Thursday, February 26, 2009

e-readers

Whether to buy an e-reader or not... It's been a question that I've been thinking about for quite a while.

I first heard about e-readers and e-ink when my dad suggested I worked for them (e-ink) when I was thinking about what to do with my life, and was considering various environmental jobs. The concept is simple, e-ink allows easy to read text on a small screen. It is supposed to look like paper, and can be read in bright sunlight. The devices are highly portable, about as thin as a box of matches and weigh less than a paper back. It is normally bigger than your average book. The battery typically lasts for roughly 7000 page turns (when the text is being displayed it hardly uses any power), which is enough for at least a weeks serious reading.

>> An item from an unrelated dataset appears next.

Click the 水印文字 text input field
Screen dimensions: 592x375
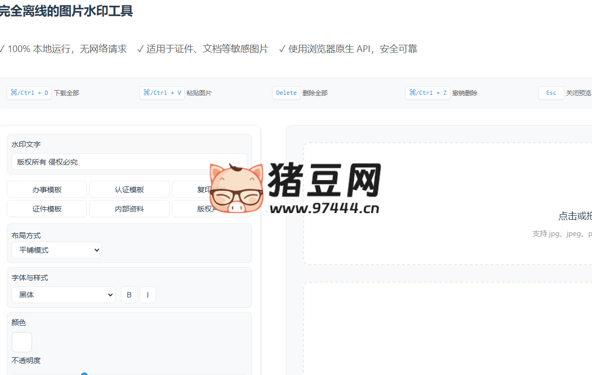[129, 161]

The reason for me to buy one would be mostly environmental, however the speed at which you are able to download and start reading a new book is definitely a plus.

Environmentally I'm not totally convinced, but let's look at the pros and cons. In the e-readers favour is the fact that every book is displayed on the same device - this means no printing and transporting the books around (I normally order books online), however the life cycle of the e-reader has to be taken into account. The manufacture includes all nasties of all our electronic gadgets - mining, plastics, chemicals - they'll all be there. Of course there is also the disposal - I haven't yet found a disposable e-reader!Greenpeace has done a great job highlighting the problem. So what have I found?

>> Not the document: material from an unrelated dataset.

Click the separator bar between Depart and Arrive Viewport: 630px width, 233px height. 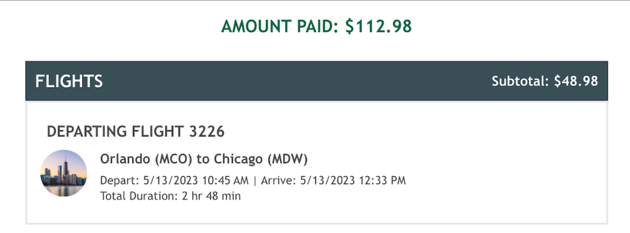[255, 181]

There seem to be 4 big names of purpose built e-reader. They are (with links to their websites:

Bebook
Iliad
Sony eBook
Kindle

All four are roughly similar, except that the Sony and Kindle only let you use formats that they specify - the Kindle particularly as it only lets you buy books from Amazon.com (who sell it), and you actually have to pay to read .pdfs on it (which immediately ruled it out for me). The other two run on linux based systems and allow you to read a number of formats on them.

The problem with all of them however, and my reason for not buying one at all, is simply the selection of books currently available as e-books. There just aren't enough (and particularly not of the ones I want to read). Having an e-reader and still having to buy the odd real book just seems silly - more just e-showing off, geek factor.

So lessons I've learnt through all this - I still need to join the library, I need to get my book club swapping the books we have rather than all reading the same book at the same time, and lastly, that I won't be buying an e-reader for a long time.

Shame though, could've impressed my mom.